Corbisello v. State

17 Misc. 2d 290 | New York Court of Claims | 1959

Richard S. Heller, J.

On June 14, 1952, claimants acquired five lots referred to as lots numbers 130, 131, 132, 133 and 134 as laid down on a map of Hillcrest Addition No. 2 in the Town of Dickinson, Broome County, New York. According to the map these five lots bordered on Terrace Parkway, a street in public use on June 28, 1955. On that date the State appropriated all of Terrace Parkway thereby eliminating all right of access on the street to the claimants, all as shown on map of the Brandywine Avenue Extension, State Highway No. 52-8.

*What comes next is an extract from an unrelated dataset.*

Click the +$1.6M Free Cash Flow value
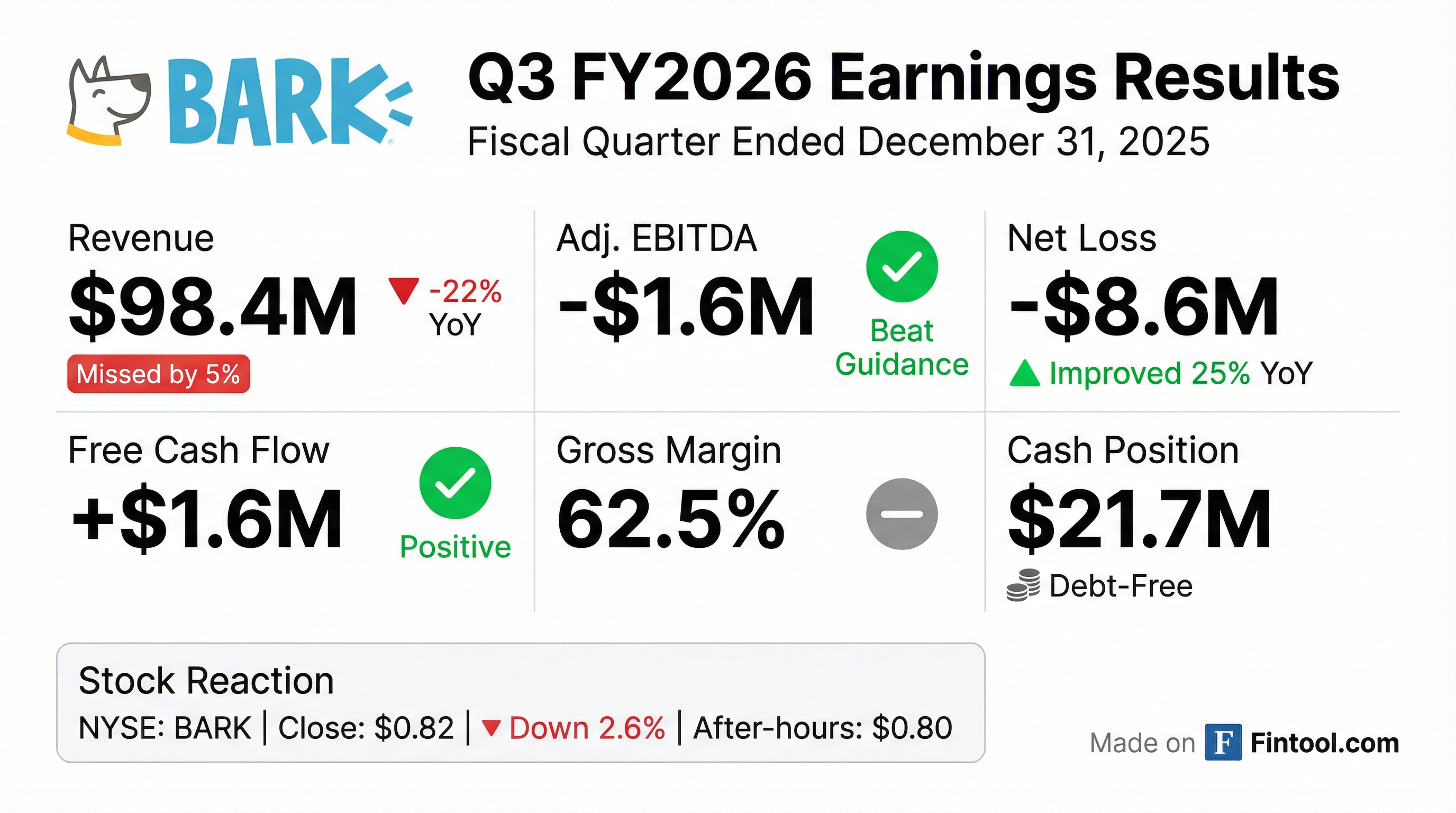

No part of claimants’ land was taken.

The State may close a street, if acting under proper statutory authority, but a suitable means of access must be left to an abutting owner or else he is entitled to compensation. (Holmes v. State of New York, 279 App. Div. 489.) Whether or not the claimants were left suitable means of access after the taking of the street is the substance of this lawsuit.

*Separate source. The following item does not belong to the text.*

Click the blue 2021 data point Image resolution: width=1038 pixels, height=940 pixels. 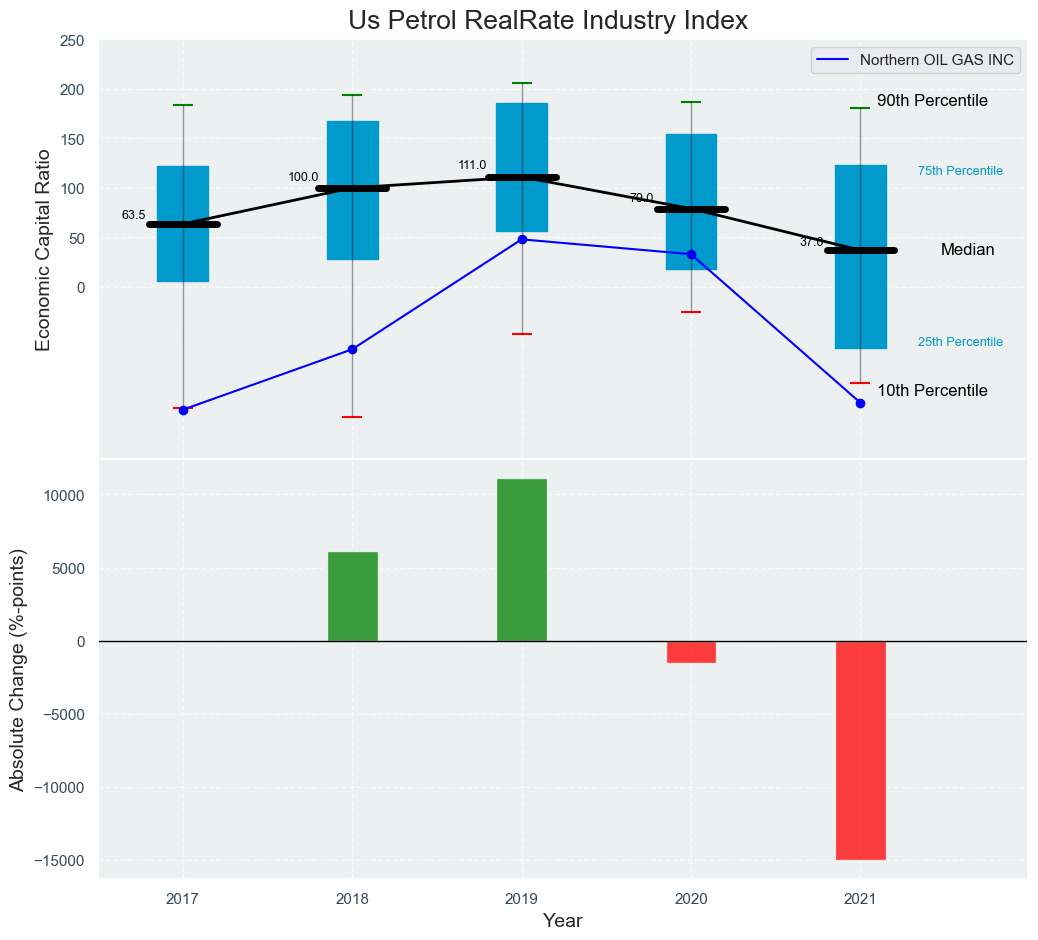tap(860, 403)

At the time the claimants purchased the land the top was 35 feet above the level of Terrace Parkway and access was gained by a 20-foot right of way extending from Beacon Street southwardly. Beacon Street was also 35 feet above Terrace Parkway. The right of way did provide access in 1952 to claimants’ land.

*291The claimants purchased the land in 1952 to use for a borrow pit. Then, after taking the dirt and gravel, they intended to level off the land at grade with Terrace Parkway and sell the lots for residential purposes. The fill was all removed and the land was bordering and at grade with Terrace Parkway late in 1953. The former access right of way was 35 feet up in the air.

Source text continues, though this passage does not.